The trial of a Libyan suspect in the Lockerbie bombing, which was due to start in the United States in May, could be postponed following a request from the prosecution and defence.
Abu Agila Masud Al-Marimi has been accused of making the bomb that brought down Pan Am 103 in 1988, causing the deaths of 270 people.
His trial was due to get under way in Washington on 12 May but the US government and the defence have asked for it to be called off meantime.
Referred to as Masud by Scottish and American investigators, the Libyan is alleged to have confessed to making the device which exploded in the airliner’s hold as it flew from London to New York.
The FBI says Masud was a Libyan intelligence agent who acted alongside Abdelbasset Al-Megrahi, his fellow countryman who was convicted of murdering the 270 victims after standing trial at a Scottish court in the Netherlands more than two decades ago.

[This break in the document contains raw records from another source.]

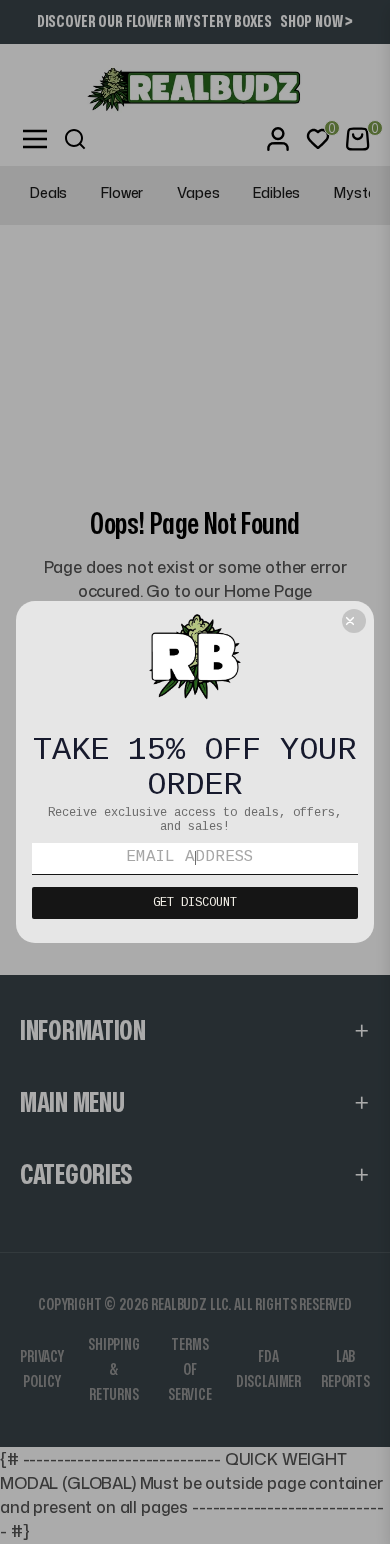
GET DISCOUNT (195, 903)
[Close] (354, 621)
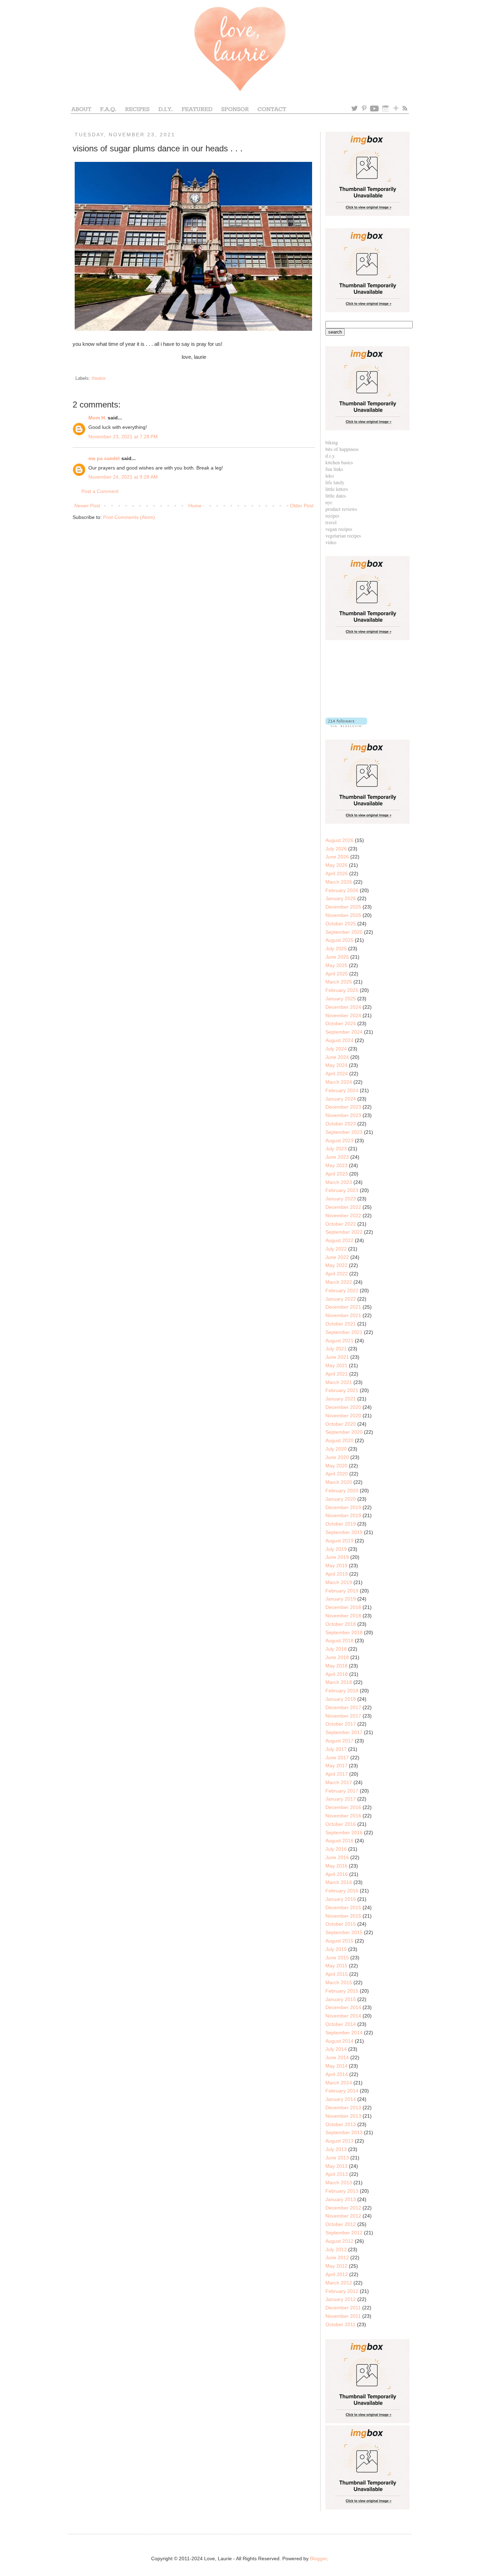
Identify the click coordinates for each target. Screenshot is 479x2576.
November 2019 (343, 1515)
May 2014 (336, 2066)
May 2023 (336, 1165)
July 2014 (336, 2049)
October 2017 (340, 1724)
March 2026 (338, 882)
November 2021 (343, 1315)
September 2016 (344, 1832)
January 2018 (340, 1699)
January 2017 (340, 1799)
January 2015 (340, 1999)
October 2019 (340, 1524)
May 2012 (336, 2266)
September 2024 (344, 1032)
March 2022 (338, 1282)
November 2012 (343, 2216)
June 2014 (337, 2057)
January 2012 (340, 2299)
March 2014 (338, 2082)
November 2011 (343, 2316)
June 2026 (337, 856)
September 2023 (344, 1132)
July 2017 (336, 1749)
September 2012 (344, 2232)
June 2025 (337, 957)
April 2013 (336, 2174)
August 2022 (339, 1240)
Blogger (318, 2558)
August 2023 (339, 1140)
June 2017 (337, 1757)
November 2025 (343, 915)
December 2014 (343, 2007)
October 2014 (340, 2024)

The bomb was concealed in a radio cassette player in a Samsonite suitcase and then smuggled on board a flight from Malta on the morning of 21 December 1988.
The unaccompanied bag was transferred onto a Pan Am feeder flight from Frankfurt to London, where it was loaded onto Pan Am 103.
Masud is said to have told a Libyan law enforcement official that the country’s dictator Colonel Muammar Gaddafi later thanked him for carrying out “a great national duty against the Americans”.
The confession is alleged to have been made in 2012 while Masud was in custody in Libya following the uprising against Gaddafi’s regime.
A grandfather in his mid-seventies, Masud pled not guilty to the charges after appearing in court in Washington in 2022.
His family claimed he was removed from his home in Tripoli by armed men and later handed over to the US authorities in circumstances which have yet to be fully explained.
Faced with a backlash from opposition politicians, the prime minister of Libya’s internationally backed Government of National Unity Abdul Hami Dbeibeh said they had been complying with a request issued through Interpol.
In court documents filed earlier this month, US government prosecutors said the case was complex and involved “voluminous discovery, including evidence located in other countries”.
The government was taking steps to help public defenders with their investigation of the case and both sides continued to have “productive dialogue.”
Masud is also being treated for an undisclosed medical condition although his illness is not thought to be life-threatening.
A status update on the case is due to take place in the court next month.
The Lockerbie bombing has been the subject of renewed public attention in the run-up to Masud’s trial.
A Sky TV drama starring Colin Firth as the father of one of the British victims attracted controversy, and a /Netflix production is to be aired later this year.